Sunday, October 14, 2012

Criticizing collectivism, and then preaching it!

In some of my case studies [American] as well as course material [German], the management culture in some of the countries in East Asia [particularly Japan] has been described as collectivism. The undertone has been negative, in that collectivism isn't such a good thing, since it impedes quick decision-making, and so on. The culture of individualism in the West, in contrast, is supposed to be a better culture - even the media frequently praises the West's individualism.

In stark contrast, in business schools, we're actually taught to shed individualism, and to put on a coat of collectivism [yes!]. We're taught things like "team-based projects", "constructive criticism", "group decision-making", "incorporate team members' suggestions", "take inputs from everyone", and so on. What is all of this? It's nothing but a disguised form of collectivism.

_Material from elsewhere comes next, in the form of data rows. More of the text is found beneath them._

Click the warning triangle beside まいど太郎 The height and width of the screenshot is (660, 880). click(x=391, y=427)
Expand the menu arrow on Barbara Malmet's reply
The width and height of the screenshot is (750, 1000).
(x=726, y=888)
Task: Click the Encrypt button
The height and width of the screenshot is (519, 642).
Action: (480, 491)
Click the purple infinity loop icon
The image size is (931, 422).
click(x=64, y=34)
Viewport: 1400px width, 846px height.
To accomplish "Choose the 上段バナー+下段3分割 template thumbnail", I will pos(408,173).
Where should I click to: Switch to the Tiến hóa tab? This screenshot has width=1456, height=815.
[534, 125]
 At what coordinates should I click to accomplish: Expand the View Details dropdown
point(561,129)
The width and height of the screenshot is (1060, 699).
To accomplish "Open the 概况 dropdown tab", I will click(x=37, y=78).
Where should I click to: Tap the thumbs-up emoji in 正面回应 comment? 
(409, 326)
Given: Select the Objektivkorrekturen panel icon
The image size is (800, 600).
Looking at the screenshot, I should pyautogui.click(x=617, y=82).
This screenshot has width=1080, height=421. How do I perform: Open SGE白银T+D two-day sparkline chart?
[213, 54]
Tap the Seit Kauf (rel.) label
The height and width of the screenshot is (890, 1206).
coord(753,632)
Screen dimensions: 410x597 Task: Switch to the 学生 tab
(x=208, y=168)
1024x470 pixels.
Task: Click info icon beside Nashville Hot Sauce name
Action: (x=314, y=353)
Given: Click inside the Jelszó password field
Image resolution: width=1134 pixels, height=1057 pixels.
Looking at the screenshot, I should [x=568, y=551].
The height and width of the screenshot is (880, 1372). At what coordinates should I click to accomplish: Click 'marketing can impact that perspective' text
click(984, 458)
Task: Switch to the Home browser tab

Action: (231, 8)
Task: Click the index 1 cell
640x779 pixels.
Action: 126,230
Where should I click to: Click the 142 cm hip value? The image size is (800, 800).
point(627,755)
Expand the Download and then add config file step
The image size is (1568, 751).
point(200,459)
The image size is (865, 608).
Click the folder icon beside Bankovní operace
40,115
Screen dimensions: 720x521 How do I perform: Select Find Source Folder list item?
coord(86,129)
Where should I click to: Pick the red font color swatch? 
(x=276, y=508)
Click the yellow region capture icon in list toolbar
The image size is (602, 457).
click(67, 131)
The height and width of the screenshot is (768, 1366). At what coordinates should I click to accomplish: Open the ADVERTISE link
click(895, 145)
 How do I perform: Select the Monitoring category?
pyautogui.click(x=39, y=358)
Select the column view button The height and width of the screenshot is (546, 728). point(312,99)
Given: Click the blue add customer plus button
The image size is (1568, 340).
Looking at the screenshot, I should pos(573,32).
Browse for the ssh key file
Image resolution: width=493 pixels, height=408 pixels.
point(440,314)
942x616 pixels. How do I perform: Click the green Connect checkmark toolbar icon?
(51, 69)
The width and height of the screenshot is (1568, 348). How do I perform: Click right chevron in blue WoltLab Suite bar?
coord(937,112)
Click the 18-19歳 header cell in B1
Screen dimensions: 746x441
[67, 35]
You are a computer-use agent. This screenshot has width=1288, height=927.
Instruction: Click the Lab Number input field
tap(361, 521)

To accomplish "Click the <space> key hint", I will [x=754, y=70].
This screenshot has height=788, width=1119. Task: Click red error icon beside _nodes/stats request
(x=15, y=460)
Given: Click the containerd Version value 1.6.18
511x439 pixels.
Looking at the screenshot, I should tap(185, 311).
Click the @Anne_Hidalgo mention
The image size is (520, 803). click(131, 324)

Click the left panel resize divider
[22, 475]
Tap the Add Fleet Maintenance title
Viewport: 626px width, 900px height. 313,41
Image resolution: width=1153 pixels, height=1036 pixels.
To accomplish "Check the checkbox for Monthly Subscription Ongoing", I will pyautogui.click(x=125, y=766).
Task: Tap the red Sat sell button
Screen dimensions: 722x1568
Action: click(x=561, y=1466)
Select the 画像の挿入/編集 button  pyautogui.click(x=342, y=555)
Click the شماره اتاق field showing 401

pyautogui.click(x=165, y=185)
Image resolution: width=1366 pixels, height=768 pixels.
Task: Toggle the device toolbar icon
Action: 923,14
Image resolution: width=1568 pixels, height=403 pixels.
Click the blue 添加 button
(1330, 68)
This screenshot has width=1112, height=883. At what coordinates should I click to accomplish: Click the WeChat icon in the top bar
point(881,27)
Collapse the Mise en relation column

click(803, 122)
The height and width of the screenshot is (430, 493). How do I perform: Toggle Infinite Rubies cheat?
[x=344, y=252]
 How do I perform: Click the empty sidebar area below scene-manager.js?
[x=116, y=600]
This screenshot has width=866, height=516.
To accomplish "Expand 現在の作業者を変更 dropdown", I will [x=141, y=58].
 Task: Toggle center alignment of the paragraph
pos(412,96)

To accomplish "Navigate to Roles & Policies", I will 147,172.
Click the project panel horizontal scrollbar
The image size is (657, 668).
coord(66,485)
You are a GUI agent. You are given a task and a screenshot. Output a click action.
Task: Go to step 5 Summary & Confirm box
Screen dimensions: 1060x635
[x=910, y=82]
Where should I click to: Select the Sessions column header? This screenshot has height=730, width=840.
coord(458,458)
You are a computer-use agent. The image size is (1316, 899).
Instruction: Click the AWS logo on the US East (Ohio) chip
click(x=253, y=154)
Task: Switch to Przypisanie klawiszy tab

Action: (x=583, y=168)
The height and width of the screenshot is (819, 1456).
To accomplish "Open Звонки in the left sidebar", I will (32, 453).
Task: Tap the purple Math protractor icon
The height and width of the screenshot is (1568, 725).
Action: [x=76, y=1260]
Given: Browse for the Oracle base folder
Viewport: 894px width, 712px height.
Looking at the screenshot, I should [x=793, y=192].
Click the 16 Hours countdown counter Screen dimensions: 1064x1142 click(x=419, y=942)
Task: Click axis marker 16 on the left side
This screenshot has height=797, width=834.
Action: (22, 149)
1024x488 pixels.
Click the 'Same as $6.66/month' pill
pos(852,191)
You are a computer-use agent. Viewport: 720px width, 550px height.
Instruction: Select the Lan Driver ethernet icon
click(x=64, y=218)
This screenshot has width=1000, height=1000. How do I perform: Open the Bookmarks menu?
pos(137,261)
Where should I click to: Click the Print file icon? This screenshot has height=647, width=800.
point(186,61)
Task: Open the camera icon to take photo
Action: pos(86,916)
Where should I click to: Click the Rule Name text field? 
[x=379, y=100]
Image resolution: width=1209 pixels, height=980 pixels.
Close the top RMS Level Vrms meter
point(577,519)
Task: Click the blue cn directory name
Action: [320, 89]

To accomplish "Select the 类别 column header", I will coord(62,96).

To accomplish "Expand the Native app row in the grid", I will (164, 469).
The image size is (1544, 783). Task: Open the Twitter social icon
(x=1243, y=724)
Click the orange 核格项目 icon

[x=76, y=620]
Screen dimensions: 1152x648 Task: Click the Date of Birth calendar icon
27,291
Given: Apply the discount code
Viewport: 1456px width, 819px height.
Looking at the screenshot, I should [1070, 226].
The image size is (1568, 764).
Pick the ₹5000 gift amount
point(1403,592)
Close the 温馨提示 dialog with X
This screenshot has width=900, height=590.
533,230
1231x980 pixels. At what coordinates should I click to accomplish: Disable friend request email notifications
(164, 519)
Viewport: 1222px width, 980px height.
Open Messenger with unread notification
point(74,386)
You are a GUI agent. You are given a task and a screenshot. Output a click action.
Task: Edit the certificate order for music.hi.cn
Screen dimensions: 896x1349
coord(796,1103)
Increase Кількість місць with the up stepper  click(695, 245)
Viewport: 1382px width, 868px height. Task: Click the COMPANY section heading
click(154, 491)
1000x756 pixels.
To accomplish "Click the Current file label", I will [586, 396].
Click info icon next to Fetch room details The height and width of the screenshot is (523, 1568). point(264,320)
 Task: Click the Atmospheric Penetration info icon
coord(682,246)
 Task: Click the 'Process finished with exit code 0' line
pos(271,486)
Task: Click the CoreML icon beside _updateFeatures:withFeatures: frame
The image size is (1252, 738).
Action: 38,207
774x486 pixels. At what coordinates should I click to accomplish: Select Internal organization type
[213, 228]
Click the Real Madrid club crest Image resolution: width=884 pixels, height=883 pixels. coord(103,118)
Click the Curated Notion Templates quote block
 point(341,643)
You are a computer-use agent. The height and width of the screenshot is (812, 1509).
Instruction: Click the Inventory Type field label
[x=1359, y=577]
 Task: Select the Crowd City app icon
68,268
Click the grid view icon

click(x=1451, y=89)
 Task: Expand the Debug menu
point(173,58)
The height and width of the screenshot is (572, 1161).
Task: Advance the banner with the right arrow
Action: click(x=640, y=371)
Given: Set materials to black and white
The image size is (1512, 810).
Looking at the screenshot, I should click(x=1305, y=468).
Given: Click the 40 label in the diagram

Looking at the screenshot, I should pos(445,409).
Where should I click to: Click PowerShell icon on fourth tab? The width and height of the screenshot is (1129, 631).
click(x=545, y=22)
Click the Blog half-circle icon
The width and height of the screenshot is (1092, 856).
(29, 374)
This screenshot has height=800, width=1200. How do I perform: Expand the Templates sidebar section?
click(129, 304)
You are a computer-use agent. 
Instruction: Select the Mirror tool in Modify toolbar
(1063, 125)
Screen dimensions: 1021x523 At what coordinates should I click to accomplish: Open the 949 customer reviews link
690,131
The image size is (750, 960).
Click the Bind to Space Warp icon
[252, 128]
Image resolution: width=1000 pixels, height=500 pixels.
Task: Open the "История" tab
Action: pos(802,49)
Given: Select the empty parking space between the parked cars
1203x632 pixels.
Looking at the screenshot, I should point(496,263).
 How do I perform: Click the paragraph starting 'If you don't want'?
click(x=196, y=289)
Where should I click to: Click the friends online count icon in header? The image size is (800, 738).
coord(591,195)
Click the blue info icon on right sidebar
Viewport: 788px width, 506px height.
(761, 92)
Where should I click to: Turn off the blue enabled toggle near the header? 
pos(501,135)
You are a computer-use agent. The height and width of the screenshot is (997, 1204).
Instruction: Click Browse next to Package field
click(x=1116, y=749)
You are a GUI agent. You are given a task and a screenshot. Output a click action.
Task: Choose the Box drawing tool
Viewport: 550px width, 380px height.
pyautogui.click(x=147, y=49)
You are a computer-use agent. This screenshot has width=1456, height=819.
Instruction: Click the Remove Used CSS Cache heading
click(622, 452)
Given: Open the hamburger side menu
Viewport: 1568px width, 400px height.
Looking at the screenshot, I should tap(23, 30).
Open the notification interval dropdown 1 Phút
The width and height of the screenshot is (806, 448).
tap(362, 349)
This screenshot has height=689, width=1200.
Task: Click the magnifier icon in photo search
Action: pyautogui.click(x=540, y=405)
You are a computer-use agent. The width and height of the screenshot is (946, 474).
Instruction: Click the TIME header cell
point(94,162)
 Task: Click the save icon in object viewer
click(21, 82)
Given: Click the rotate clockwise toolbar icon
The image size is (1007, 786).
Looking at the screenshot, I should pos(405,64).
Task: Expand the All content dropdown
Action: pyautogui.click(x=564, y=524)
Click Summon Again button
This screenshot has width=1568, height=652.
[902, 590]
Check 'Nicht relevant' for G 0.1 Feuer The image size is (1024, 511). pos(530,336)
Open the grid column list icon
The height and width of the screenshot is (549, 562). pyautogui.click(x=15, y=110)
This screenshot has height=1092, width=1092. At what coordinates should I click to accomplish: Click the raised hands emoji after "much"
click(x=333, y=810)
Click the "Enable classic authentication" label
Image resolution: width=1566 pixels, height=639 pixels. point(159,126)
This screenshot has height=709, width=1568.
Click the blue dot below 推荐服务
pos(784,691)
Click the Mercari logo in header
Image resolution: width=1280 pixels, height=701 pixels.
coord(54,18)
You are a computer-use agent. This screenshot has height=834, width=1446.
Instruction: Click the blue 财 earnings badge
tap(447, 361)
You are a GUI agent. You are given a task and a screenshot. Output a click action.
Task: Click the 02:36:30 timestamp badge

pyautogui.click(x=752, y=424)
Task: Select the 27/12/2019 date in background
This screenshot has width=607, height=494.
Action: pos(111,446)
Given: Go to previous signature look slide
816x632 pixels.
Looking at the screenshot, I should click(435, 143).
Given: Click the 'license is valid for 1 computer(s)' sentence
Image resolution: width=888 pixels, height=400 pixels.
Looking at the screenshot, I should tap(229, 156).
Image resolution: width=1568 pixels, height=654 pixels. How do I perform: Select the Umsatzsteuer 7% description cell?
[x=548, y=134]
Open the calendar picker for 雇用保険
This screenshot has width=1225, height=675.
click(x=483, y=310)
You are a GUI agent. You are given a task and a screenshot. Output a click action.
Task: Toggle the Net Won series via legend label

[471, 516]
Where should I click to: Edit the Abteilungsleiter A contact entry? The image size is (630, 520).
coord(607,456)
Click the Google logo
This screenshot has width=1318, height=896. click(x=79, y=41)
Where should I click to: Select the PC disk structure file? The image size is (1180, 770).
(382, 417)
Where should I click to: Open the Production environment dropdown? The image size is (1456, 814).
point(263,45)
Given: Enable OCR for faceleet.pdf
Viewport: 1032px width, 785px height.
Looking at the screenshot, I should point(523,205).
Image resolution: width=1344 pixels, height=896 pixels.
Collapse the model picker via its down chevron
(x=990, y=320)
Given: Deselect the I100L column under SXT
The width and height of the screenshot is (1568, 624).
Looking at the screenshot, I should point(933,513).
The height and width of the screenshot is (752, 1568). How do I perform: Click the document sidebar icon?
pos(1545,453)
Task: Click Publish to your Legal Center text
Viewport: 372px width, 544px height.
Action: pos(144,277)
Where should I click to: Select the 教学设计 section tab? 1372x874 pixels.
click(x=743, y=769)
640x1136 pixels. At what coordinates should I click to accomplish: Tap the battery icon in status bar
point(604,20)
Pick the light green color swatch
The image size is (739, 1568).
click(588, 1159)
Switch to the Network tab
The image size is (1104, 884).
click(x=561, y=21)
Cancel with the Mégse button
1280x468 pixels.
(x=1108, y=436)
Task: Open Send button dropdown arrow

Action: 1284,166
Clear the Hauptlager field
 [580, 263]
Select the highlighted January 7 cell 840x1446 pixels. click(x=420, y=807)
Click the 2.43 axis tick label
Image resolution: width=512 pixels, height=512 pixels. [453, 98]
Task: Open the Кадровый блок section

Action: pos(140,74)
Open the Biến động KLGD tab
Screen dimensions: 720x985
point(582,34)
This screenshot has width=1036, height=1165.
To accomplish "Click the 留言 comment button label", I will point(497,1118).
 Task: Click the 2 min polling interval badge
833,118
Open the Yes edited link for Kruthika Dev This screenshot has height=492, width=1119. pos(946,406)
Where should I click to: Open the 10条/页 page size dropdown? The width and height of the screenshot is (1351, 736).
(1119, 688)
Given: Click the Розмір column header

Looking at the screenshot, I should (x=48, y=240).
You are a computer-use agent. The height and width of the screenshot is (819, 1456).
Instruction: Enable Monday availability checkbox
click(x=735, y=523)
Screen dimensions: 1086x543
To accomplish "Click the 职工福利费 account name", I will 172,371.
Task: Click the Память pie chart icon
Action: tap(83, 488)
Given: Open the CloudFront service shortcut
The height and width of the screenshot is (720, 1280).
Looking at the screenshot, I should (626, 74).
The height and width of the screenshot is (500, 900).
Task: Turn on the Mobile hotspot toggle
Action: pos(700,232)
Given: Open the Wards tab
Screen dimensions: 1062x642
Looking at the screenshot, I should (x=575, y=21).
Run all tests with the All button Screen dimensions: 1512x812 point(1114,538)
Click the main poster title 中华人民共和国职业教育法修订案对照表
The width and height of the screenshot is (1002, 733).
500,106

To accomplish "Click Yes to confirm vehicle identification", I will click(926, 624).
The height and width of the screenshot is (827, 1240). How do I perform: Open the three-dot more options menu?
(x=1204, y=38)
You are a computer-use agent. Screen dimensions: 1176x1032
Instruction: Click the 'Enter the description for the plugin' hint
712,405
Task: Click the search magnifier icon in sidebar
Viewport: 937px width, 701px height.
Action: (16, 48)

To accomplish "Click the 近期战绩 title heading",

To make long things short, there's some conflict visible in what media and business schools preach, and in what they hail as good. Keeping your own decision above that of your team's is one of the manifestations of individualism. Western-style MBA courses teach you to not do this. Yet, they call Japanese management style backward.

Friday, August 17, 2012

Plenty of Indian food at Singapore - peaceful days!

Finally, I sit in the classroom with a stomach filled with Indian food. In China and Korea, I would frequently attend classes without having food [no time to cook], and many times my first meal of the day would be at 3 or 4 PM. I now realize how good it feels to study with a full stomach. You're not restless. You are at peace. You are calm. You can focus on the lecture. It's a positive change that I'm liking.

Friday, August 10, 2012

FT.com is going to be my primary source of news for the next few months (courtesy NUS)

Received an email from NUS today that all NUS students have complimentary access to the Premium subscription of FT.com. This is a wonderful news, since I'm a prolific reader of news and I now have access to one of the highest-quality news websites in the world. So for the next few months, instead of hunting for high-quality news using Google News, I'm going to try to consume news only through FT.com. I'm sure I'll enjoy it [except, of course, that FT's stance on political issues related to Iran, Libya, North Korea, Russia, Syria, Venezuela, etc., is going to be as corrupt as that of any other Western nation].

For more balanced/diverse/unbiased reporting on international affairs, I'll continue to read a mix of RT, RIA Novosti, Xinhua, etc.

Friday, May 25, 2012

One year since my selection in S3 Asia MBA

On 23-May-2011, I was at factory, and around 3 PM [IST], I synchronized my emails on my iPod touch. On one of my email accounts, the top email was from NUS and the subject line started with Congratulations. With a fast heartbeat, I quickly opened it, and was delighted to read that I had been admitted to the S3 Asia MBA program. I can clearly recollect how happy I had felt back then, how I joyfully told my parents and my brother about my selection, how I was surprised at my selection because I had applied at the last hour on the last day of the last deadline, and so on.

Back then I did not know what lay ahead, how I would feel studying at great business schools in Shanghai, Seoul and Singapore - it was happiness about something good coming up ahead.